Vivimos en una España cainita en la que buscamos culpables sin mirar al espejo. Los políticos, sin poner los cojones necesarios para así continuar conservando votos, y nosotros, que nos escandalizamos de lo que vemos en el televisor pero tomamos café en casa del vecino con ocho reunidos, toqueteamos todo en los centros comerciales y "vivimos, porque si no, qué hacemos".

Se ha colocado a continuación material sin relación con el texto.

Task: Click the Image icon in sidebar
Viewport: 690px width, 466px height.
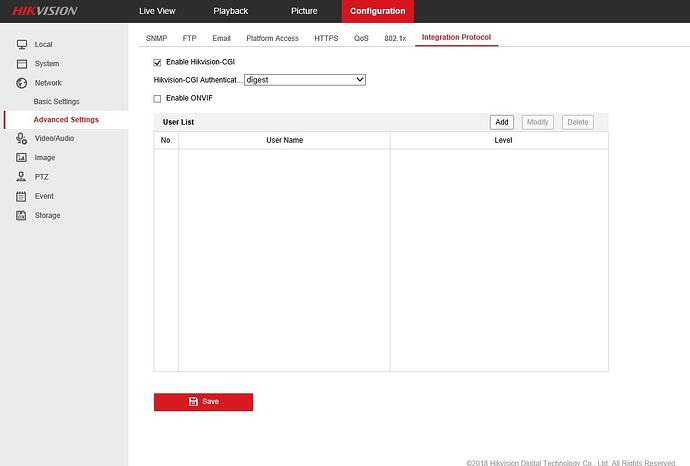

Leo la prensa y dice que en mi ciudad se ha alcanzado la tasa de 502,2 de contagios, que se preparan rutas gastronómicas para 2021, eventos deportivos "de primer orden" y hasta un concurso de cuplés de Carnaval para premiar al más gracioso con una letra sobre el Covid-19. No de pasodobles, sino de cuplés. Dinero para el chistoso de turno sobre abuelos y padres muertos sin saber el porqué. No es mi piel fina, es el repugnante mal gusto de algunos. La oposición política, más callada que en misa de ocho durante meses en este sentido para no enfrentarse a los "sectores productivos", pide responsabilidades sobre los contagios. Ahora con exigencias. Oposición de mangas verdes, de dirigentes que mandan en otras administraciones y deambulan de aquí para allá, con su séquito, inaugurando actos desde Huelva a Almería, cuya presencia es innecesaria pero donde las fotos son la prioridad. Las puñeteras y malditas fotos...
Regreso del desasosiego, cambio de tercio para volver a mi libro inacabado del cine y su música pero no puedo quitarme de la cabeza la pregunta sin respuesta. ¿Cuándo nos olvidamos de aquellos aplausos?